** How to complete this task **
Among the entries below, find every line that contains the string "agent", then copy it.

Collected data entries
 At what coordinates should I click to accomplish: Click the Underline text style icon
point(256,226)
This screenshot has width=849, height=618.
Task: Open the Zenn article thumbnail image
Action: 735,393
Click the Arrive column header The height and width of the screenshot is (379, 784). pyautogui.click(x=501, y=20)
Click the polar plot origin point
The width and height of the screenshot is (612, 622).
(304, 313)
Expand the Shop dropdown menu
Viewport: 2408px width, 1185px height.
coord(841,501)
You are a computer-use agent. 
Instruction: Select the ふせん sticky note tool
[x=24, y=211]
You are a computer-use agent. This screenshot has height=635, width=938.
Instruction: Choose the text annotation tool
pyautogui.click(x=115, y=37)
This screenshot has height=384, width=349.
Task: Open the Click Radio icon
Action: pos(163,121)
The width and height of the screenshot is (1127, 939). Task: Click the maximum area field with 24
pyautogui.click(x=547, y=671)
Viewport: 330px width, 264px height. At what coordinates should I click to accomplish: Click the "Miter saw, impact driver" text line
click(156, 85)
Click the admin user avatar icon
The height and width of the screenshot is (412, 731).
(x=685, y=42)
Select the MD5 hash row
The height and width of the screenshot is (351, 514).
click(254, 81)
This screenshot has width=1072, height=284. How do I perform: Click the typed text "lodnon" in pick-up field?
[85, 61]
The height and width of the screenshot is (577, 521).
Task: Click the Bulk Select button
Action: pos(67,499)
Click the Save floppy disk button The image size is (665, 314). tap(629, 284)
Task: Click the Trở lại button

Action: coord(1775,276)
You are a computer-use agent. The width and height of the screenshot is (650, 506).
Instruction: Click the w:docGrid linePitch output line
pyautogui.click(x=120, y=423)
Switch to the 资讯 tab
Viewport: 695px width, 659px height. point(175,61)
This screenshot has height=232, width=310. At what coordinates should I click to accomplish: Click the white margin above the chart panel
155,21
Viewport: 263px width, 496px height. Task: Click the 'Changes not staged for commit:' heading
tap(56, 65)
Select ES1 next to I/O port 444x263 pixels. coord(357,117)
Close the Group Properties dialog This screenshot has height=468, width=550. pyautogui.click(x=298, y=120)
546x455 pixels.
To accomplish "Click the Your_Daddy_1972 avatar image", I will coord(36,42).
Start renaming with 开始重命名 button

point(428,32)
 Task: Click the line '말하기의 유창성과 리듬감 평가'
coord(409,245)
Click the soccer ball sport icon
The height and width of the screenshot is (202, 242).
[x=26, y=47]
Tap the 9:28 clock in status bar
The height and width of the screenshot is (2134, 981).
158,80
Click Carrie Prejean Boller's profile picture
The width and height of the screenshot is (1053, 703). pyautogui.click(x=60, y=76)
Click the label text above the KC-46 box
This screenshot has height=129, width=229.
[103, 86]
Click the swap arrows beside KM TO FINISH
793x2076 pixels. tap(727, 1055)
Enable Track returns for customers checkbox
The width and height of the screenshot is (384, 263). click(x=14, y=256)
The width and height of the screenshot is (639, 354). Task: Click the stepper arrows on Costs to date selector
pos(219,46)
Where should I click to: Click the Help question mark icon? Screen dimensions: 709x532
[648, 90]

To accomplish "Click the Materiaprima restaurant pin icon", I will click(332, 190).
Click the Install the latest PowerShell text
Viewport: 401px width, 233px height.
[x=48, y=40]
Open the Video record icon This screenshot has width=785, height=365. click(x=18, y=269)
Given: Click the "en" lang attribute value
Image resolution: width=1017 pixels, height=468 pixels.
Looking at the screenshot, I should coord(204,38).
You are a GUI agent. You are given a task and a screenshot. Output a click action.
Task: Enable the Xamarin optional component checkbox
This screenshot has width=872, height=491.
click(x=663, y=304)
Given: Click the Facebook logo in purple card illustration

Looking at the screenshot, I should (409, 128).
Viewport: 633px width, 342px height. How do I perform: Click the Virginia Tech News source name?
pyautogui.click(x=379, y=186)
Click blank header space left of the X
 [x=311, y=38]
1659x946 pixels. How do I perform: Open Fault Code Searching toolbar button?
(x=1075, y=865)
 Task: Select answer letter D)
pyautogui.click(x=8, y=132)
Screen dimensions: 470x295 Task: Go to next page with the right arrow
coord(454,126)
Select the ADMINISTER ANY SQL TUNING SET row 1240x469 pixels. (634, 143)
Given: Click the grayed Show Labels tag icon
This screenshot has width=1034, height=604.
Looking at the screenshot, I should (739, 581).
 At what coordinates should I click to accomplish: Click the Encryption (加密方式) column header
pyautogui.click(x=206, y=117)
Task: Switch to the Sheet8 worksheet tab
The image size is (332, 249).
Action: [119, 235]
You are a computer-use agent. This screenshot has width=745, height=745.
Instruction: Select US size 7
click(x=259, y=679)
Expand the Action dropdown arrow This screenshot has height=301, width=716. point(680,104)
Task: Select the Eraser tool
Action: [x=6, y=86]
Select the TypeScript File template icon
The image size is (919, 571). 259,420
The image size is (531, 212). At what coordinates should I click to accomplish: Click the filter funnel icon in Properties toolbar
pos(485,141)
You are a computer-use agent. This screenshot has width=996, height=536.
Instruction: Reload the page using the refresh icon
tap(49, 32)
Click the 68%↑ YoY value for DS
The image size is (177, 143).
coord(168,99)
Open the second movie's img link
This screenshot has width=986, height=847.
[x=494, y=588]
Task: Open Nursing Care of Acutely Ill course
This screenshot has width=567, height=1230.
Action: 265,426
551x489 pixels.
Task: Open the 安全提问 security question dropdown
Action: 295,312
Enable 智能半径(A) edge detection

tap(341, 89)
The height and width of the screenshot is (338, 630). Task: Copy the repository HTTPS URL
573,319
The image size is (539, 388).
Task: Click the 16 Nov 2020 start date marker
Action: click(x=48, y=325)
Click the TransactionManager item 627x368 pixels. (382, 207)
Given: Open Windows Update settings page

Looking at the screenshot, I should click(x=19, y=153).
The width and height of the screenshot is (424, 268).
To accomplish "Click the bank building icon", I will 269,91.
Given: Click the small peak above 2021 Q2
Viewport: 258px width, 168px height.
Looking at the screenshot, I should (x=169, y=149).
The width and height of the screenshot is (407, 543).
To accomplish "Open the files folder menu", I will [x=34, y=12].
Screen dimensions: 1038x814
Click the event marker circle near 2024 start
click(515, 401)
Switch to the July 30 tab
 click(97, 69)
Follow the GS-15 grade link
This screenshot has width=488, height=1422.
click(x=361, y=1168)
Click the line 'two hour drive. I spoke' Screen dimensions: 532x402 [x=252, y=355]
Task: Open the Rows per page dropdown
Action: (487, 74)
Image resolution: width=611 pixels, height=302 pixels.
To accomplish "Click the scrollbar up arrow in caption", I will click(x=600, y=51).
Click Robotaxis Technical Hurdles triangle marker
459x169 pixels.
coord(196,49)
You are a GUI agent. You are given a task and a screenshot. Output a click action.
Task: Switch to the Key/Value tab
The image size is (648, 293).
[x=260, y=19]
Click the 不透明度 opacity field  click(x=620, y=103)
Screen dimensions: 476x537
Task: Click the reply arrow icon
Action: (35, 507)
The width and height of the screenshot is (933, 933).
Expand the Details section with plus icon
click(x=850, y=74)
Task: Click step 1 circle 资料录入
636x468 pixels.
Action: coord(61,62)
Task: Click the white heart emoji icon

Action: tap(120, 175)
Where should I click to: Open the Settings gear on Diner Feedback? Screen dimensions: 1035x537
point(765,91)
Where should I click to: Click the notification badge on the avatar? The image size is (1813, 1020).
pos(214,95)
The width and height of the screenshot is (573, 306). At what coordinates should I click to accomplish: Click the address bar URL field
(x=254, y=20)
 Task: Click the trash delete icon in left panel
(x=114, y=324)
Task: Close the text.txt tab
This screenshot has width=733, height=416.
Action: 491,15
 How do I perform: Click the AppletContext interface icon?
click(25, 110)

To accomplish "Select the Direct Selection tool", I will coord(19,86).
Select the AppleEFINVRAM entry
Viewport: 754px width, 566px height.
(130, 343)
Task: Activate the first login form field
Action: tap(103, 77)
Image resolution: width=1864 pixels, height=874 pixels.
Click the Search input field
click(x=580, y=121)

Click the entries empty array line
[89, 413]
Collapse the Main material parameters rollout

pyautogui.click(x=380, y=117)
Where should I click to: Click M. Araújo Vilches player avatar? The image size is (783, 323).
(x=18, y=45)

** Task answer **
You are a computer-use agent. 
You are a computer-use agent. This screenshot has height=635, width=938.
You are a computer-use agent. The width and height of the screenshot is (650, 506).
You are a GUI agent. You are given a task and a screenshot. Output a click action.
You are a computer-use agent. This screenshot has width=745, height=745.
You are a computer-use agent. This screenshot has width=996, height=536.
You are a GUI agent. You are given a task and a screenshot. Output a click action.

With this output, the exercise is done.